# DTS-HD enters the streaming world



## Todd Anderson (Jul 24, 2009)

The momentum to move away from physical disc formats has been further strengthened by a recent announcement that DTS, a premier audio solutions developer, will soon offer streaming capabilities of DTS-HD surround sound. DTS-HD is a well known high performance audio codec that is currently found on more than 75 percent of Blu-ray disc releases in 5.1 and 7.1 formats. This move is being made in collaboration with consumer electronics manufacturer Samsung and Best Buy’s CinemaNow video streaming service that runs on a Rovi technology platform.

"Streaming has a very bright future and we are excited about collaborating with Samsung, Rovi and the services it powers—such as Best Buy's CinemaNow—to deliver an unrivaled audio experience to consumers," said Brian Towne, chief operating officer and executive vice president at DTS. 

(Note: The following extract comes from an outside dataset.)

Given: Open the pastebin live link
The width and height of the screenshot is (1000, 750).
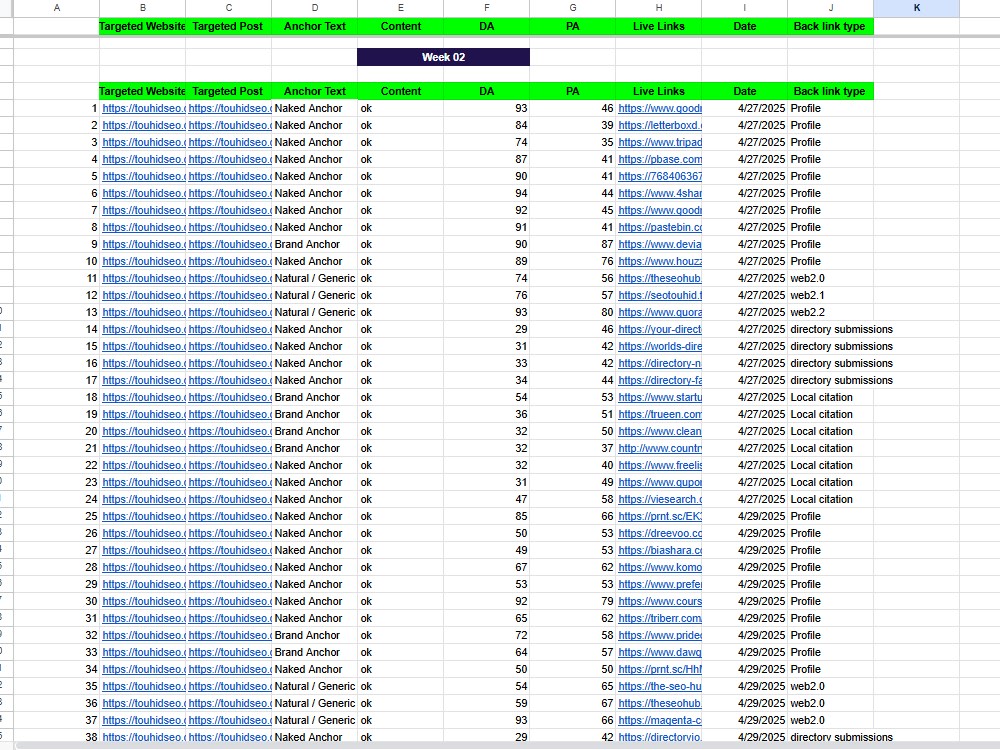Looking at the screenshot, I should pos(659,227).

Newly shipped 2013 models of internet-ready Samsung smart TVs will arrive with the latest CinemaNow app that will allow for streaming of nearly 4,000 movies with DTS-HD audio from CinemaNow’s movie library. DTS says that a firmware update for previously purchased 2013 Samsung products will be available soon. Ultimately, DTS does not want this technology to be limited to Samsung and CinemaNow products. DTS says it is currently exploring distribution of its DTS-HD audio experience to other manufacturers and streaming services.

While touted as being a premier audio experience, the streaming DTS-HD version will only deliver consumers 5.1 surround sound via a technology called DTS Express. Express (an altered version of the DTS-HD Master Audio codec) has been used for secondary audio and BD Live Blu-ray disc content. To put this in perspective, Master Audio offers a lossless bit-for-bit encoding at a variable bit rate of about 1.5 to 24.5 Mbps while Express offers a rate between 192 and 512 Kbps. DTS says Express offers the ability to adapt to varying internet connection speeds to insure users experience consistent audio quality.

"We are committed to delivering the industry's most immersive streaming audio solutions, and believe that consumers will appreciate the engaging entertainment experience that DTS-HD surround sound brings to their living rooms,"said Towne.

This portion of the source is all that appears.